Problem to work on: Render every line of the entries below as a Markdown table, leaving out blank lines. Use two columns: "Row" for a running row number and "Line" for the line itself.

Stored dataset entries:
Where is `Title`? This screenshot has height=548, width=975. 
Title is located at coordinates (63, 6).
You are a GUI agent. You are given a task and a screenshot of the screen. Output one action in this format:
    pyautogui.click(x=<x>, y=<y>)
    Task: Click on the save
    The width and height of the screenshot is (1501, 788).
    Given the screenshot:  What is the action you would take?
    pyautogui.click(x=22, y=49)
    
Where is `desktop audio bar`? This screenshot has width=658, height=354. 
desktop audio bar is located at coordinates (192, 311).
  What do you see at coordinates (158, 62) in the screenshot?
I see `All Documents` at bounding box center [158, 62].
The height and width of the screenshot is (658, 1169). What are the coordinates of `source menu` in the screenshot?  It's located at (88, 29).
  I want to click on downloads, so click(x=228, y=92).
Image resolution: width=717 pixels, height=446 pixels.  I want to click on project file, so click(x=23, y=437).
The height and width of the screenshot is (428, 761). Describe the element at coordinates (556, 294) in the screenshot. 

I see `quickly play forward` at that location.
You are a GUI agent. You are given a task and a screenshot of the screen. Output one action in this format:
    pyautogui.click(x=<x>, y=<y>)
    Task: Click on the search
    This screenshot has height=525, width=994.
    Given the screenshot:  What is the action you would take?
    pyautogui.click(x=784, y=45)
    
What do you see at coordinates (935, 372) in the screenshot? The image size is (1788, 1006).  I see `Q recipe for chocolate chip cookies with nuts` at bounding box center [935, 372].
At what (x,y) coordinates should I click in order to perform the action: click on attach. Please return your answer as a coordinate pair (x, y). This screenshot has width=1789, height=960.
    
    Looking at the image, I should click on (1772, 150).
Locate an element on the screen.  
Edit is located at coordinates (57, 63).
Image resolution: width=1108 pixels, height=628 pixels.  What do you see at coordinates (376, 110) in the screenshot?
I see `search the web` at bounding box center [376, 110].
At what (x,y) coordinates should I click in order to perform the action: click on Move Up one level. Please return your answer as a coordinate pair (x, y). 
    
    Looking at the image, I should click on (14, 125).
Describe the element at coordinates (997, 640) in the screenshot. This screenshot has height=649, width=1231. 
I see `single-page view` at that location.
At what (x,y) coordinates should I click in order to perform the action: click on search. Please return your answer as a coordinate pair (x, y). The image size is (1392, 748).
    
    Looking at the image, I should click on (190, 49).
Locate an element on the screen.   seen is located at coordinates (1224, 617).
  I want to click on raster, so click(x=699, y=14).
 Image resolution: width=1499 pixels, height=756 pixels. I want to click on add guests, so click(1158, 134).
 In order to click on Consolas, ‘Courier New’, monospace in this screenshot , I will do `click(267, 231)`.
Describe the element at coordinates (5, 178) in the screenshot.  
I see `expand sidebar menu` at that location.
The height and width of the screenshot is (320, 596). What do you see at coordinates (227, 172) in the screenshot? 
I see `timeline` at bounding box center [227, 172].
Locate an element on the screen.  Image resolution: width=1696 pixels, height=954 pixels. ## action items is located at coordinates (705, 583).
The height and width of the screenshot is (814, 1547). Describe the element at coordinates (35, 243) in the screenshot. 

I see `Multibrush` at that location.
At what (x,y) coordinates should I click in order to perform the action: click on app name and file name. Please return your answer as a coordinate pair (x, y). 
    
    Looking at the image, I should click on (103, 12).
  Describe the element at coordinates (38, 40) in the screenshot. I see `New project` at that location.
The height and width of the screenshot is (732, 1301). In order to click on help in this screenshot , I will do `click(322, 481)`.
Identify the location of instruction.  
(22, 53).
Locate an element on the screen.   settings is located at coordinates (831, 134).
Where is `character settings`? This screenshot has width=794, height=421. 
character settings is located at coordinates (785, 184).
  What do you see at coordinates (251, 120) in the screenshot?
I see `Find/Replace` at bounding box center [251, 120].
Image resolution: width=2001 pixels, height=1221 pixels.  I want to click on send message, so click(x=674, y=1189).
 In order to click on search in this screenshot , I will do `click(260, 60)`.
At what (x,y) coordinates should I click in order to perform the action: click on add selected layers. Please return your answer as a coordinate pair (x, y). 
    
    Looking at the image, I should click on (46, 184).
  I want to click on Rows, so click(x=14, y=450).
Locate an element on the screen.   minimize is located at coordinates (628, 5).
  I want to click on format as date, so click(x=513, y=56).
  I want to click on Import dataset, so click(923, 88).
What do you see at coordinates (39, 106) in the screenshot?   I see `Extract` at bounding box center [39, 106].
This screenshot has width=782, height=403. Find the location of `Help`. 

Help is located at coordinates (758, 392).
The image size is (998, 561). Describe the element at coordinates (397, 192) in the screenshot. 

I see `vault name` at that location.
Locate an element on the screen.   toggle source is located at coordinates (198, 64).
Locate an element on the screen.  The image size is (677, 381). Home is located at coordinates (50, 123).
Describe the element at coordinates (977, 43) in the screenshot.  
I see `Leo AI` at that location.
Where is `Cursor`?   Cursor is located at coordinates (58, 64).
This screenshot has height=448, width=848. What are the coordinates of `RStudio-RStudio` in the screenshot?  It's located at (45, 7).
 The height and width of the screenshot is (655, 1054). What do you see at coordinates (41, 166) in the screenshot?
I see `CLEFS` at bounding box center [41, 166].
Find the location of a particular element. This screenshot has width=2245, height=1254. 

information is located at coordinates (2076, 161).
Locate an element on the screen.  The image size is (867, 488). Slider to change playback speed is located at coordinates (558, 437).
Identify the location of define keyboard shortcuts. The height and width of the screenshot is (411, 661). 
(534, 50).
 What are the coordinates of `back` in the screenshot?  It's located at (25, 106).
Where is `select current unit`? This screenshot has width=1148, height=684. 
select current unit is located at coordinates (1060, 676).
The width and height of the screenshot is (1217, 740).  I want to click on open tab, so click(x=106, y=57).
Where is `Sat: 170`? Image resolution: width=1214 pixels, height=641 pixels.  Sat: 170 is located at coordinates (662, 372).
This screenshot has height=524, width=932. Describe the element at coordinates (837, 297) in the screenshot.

Result for this exercise:
| Row | Line |
|---|---|
| 1 | Where is `Title`? This screenshot has height=548, width=975.  |
| 2 | Title is located at coordinates (63, 6). |
| 3 | You are a GUI agent. You are given a task and a screenshot of the screen. Output one action in this format: |
| 4 |     pyautogui.click(x=<x>, y=<y>) |
| 5 |     Task: Click on the save |
| 6 |     The width and height of the screenshot is (1501, 788). |
| 7 |     Given the screenshot:  What is the action you would take? |
| 8 |     pyautogui.click(x=22, y=49) |
| 9 | Where is `desktop audio bar`? This screenshot has width=658, height=354.  |
| 10 | desktop audio bar is located at coordinates (192, 311). |
| 11 |   What do you see at coordinates (158, 62) in the screenshot? |
| 12 | I see `All Documents` at bounding box center [158, 62]. |
| 13 | The height and width of the screenshot is (658, 1169). What are the coordinates of `source menu` in the screenshot?  It's located at (88, 29). |
| 14 |   I want to click on downloads, so click(x=228, y=92). |
| 15 | Image resolution: width=717 pixels, height=446 pixels.  I want to click on project file, so click(x=23, y=437). |
| 16 | The height and width of the screenshot is (428, 761). Describe the element at coordinates (556, 294) in the screenshot.  |
| 17 | I see `quickly play forward` at that location. |
| 18 | You are a GUI agent. You are given a task and a screenshot of the screen. Output one action in this format: |
| 19 |     pyautogui.click(x=<x>, y=<y>) |
| 20 |     Task: Click on the search |
| 21 |     This screenshot has height=525, width=994. |
| 22 |     Given the screenshot:  What is the action you would take? |
| 23 |     pyautogui.click(x=784, y=45) |
| 24 | What do you see at coordinates (935, 372) in the screenshot? The image size is (1788, 1006).  I see `Q recipe for chocolate chip cookies with nuts` at bounding box center [935, 372]. |
| 25 | At what (x,y) coordinates should I click in order to perform the action: click on attach. Please return your answer as a coordinate pair (x, y). This screenshot has width=1789, height=960. |
| 26 |     Looking at the image, I should click on (1772, 150). |
| 27 | Locate an element on the screen.   |
| 28 | Edit is located at coordinates (57, 63). |
| 29 | Image resolution: width=1108 pixels, height=628 pixels.  What do you see at coordinates (376, 110) in the screenshot? |
| 30 | I see `search the web` at bounding box center [376, 110]. |
| 31 | At what (x,y) coordinates should I click in order to perform the action: click on Move Up one level. Please return your answer as a coordinate pair (x, y).  |
| 32 |     Looking at the image, I should click on (14, 125). |
| 33 | Describe the element at coordinates (997, 640) in the screenshot. This screenshot has height=649, width=1231.  |
| 34 | I see `single-page view` at that location. |
| 35 | At what (x,y) coordinates should I click in order to perform the action: click on search. Please return your answer as a coordinate pair (x, y). The image size is (1392, 748). |
| 36 |     Looking at the image, I should click on (190, 49). |
| 37 | Locate an element on the screen.   seen is located at coordinates (1224, 617). |
| 38 |   I want to click on raster, so click(x=699, y=14). |
| 39 |  Image resolution: width=1499 pixels, height=756 pixels. I want to click on add guests, so click(1158, 134). |
| 40 |  In order to click on Consolas, ‘Courier New’, monospace in this screenshot , I will do `click(267, 231)`. |
| 41 | Describe the element at coordinates (5, 178) in the screenshot.   |
| 42 | I see `expand sidebar menu` at that location. |
| 43 | The height and width of the screenshot is (320, 596). What do you see at coordinates (227, 172) in the screenshot?  |
| 44 | I see `timeline` at bounding box center [227, 172]. |
| 45 | Locate an element on the screen.  Image resolution: width=1696 pixels, height=954 pixels. ## action items is located at coordinates (705, 583). |
| 46 | The height and width of the screenshot is (814, 1547). Describe the element at coordinates (35, 243) in the screenshot.  |
| 47 | I see `Multibrush` at that location. |
| 48 | At what (x,y) coordinates should I click in order to perform the action: click on app name and file name. Please return your answer as a coordinate pair (x, y).  |
| 49 |     Looking at the image, I should click on (103, 12). |
| 50 |   Describe the element at coordinates (38, 40) in the screenshot. I see `New project` at that location. |
| 51 | The height and width of the screenshot is (732, 1301). In order to click on help in this screenshot , I will do `click(322, 481)`. |
| 52 | Identify the location of instruction.   |
| 53 | (22, 53). |
| 54 | Locate an element on the screen.   settings is located at coordinates (831, 134). |
| 55 | Where is `character settings`? This screenshot has width=794, height=421.  |
| 56 | character settings is located at coordinates (785, 184). |
| 57 |   What do you see at coordinates (251, 120) in the screenshot? |
| 58 | I see `Find/Replace` at bounding box center [251, 120]. |
| 59 | Image resolution: width=2001 pixels, height=1221 pixels.  I want to click on send message, so click(x=674, y=1189). |
| 60 |  In order to click on search in this screenshot , I will do `click(260, 60)`. |
| 61 | At what (x,y) coordinates should I click in order to perform the action: click on add selected layers. Please return your answer as a coordinate pair (x, y).  |
| 62 |     Looking at the image, I should click on (46, 184). |
| 63 |   I want to click on Rows, so click(x=14, y=450). |
| 64 | Locate an element on the screen.   minimize is located at coordinates (628, 5). |
| 65 |   I want to click on format as date, so click(x=513, y=56). |
| 66 |   I want to click on Import dataset, so click(923, 88). |
| 67 | What do you see at coordinates (39, 106) in the screenshot?   I see `Extract` at bounding box center [39, 106]. |
| 68 | This screenshot has width=782, height=403. Find the location of `Help`.  |
| 69 | Help is located at coordinates (758, 392). |
| 70 | The image size is (998, 561). Describe the element at coordinates (397, 192) in the screenshot.  |
| 71 | I see `vault name` at that location. |
| 72 | Locate an element on the screen.   toggle source is located at coordinates (198, 64). |
| 73 | Locate an element on the screen.  The image size is (677, 381). Home is located at coordinates (50, 123). |
| 74 | Describe the element at coordinates (977, 43) in the screenshot.   |
| 75 | I see `Leo AI` at that location. |
| 76 | Where is `Cursor`?   Cursor is located at coordinates (58, 64). |
| 77 | This screenshot has height=448, width=848. What are the coordinates of `RStudio-RStudio` in the screenshot?  It's located at (45, 7). |
| 78 |  The height and width of the screenshot is (655, 1054). What do you see at coordinates (41, 166) in the screenshot? |
| 79 | I see `CLEFS` at bounding box center [41, 166]. |
| 80 | Find the location of a particular element. This screenshot has width=2245, height=1254.  |
| 81 | information is located at coordinates (2076, 161). |
| 82 | Locate an element on the screen.  The image size is (867, 488). Slider to change playback speed is located at coordinates (558, 437). |
| 83 | Identify the location of define keyboard shortcuts. The height and width of the screenshot is (411, 661).  |
| 84 | (534, 50). |
| 85 |  What are the coordinates of `back` in the screenshot?  It's located at (25, 106). |
| 86 | Where is `select current unit`? This screenshot has width=1148, height=684.  |
| 87 | select current unit is located at coordinates (1060, 676). |
| 88 | The width and height of the screenshot is (1217, 740).  I want to click on open tab, so click(x=106, y=57). |
| 89 | Where is `Sat: 170`? Image resolution: width=1214 pixels, height=641 pixels.  Sat: 170 is located at coordinates (662, 372). |
| 90 | This screenshot has height=524, width=932. Describe the element at coordinates (837, 297) in the screenshot. |